AI can now clone your voice with 3 seconds of audio — what you need to know
Imagine someone takes a 3-second audio clip of your voice — from an Instagram video, a WhatsApp message, or a phone call — and with that, they can make "you" say anything. It sounds like science fiction, but it's already real.
Several tech companies have developed tools that can clone a human voice with just a few seconds of sample. The result is so realistic that in tests, people can't tell the real voice from the artificial one more than 80% of the time.
The positive uses are fascinating:
- People who lost their voice due to illness can recover a digital version of how they sounded
- Content creators can record podcasts or videos in multiple languages with their own voice
- Companies can create voice assistants that sound natural and human
But the risks are real:
- Phone scams where "your child" calls you asking for emergency money
- Fake videos of politicians or public figures saying things they never said
- Identity theft in legal or financial contexts
Cases of voice-cloning scams have already been reported in Latin America. The most common pattern: someone receives a call that sounds exactly like a family member, asking for an urgent transfer.

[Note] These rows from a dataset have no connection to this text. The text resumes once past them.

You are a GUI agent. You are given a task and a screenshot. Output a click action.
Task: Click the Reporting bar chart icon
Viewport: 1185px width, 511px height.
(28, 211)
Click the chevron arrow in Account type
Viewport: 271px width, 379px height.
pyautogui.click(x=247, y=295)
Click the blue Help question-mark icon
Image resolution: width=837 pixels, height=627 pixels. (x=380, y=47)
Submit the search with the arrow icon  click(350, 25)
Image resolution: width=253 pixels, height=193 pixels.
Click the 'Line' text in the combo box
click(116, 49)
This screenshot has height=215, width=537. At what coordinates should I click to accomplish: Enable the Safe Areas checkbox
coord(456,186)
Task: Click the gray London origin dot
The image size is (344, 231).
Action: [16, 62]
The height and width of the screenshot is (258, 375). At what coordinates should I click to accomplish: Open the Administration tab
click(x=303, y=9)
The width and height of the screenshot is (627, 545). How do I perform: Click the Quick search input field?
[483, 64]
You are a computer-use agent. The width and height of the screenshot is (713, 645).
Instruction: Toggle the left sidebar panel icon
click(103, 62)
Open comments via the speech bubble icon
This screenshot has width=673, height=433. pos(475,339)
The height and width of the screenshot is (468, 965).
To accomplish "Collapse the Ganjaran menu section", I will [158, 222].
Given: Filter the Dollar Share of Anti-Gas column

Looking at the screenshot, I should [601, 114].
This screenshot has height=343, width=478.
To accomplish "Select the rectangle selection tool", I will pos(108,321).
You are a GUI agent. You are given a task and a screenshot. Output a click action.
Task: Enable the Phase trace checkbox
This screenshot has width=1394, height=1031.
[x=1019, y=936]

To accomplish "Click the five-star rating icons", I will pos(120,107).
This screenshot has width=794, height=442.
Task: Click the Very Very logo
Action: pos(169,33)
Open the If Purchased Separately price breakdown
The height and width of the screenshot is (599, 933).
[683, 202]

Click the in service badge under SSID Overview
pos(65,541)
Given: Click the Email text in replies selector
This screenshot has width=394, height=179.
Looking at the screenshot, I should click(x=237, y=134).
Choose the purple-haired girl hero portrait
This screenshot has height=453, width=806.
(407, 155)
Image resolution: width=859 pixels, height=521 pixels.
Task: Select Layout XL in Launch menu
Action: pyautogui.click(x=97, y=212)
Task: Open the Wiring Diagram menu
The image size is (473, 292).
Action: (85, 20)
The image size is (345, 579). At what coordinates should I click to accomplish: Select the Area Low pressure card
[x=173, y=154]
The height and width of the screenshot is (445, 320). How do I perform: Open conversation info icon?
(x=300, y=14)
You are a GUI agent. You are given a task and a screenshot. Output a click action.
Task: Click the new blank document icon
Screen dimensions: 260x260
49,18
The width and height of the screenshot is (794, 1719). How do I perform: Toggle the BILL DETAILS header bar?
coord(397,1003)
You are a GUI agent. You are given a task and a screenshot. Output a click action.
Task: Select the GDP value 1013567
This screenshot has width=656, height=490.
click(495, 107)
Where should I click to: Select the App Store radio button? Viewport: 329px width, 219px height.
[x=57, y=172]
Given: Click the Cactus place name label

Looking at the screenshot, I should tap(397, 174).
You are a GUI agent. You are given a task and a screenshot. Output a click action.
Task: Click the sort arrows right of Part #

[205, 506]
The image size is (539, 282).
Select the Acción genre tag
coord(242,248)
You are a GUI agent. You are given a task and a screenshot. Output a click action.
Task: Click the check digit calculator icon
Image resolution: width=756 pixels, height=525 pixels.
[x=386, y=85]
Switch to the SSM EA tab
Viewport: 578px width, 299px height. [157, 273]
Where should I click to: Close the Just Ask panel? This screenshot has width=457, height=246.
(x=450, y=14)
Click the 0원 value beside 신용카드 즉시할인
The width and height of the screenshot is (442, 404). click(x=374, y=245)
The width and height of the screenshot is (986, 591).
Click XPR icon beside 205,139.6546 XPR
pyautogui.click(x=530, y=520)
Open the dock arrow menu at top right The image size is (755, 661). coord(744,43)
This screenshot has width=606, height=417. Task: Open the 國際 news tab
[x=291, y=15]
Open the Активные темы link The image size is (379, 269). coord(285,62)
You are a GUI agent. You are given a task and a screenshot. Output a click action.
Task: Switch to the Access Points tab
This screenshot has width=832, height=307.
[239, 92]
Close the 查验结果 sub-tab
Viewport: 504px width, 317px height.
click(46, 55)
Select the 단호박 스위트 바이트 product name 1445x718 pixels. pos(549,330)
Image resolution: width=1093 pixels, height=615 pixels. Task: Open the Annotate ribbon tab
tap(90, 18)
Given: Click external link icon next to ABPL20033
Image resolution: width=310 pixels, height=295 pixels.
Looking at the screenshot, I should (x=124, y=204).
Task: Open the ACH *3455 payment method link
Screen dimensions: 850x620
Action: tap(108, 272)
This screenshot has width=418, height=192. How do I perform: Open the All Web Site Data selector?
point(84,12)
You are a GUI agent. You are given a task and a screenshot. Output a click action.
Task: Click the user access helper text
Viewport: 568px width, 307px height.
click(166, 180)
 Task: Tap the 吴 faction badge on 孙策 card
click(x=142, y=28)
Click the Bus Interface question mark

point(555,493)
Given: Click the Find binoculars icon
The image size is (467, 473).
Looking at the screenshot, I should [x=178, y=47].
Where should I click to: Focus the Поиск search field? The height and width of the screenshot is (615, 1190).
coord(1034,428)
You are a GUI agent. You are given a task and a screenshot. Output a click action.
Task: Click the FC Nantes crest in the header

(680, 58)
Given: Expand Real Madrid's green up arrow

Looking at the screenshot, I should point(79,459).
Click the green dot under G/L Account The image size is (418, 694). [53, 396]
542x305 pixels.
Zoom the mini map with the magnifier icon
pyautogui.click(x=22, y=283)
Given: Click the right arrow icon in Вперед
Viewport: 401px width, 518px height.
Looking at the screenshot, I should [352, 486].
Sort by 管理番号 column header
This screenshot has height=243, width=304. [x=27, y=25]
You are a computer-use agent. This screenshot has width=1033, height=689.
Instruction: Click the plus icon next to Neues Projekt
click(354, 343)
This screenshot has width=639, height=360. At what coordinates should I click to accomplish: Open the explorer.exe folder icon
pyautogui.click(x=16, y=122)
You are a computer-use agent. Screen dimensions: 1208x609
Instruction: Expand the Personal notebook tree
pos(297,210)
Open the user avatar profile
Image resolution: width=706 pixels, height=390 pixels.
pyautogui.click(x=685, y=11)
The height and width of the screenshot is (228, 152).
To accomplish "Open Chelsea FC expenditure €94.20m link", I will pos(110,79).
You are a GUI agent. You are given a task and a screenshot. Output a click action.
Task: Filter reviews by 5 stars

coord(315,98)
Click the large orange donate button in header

How to protect yourself? Establish a "code word" with your family — a word only you know that you can use in case of doubt. If someone calls asking for urgent money, hang up and call the saved number directly yourself.
Source: MIT Technology Review
What does this mean for you?
Agree on a secret word with your family that you can use to verify identity over the phone. If you receive a suspicious call asking for money, hang up and call directly yourself. Social media audio can be used to copy your voice.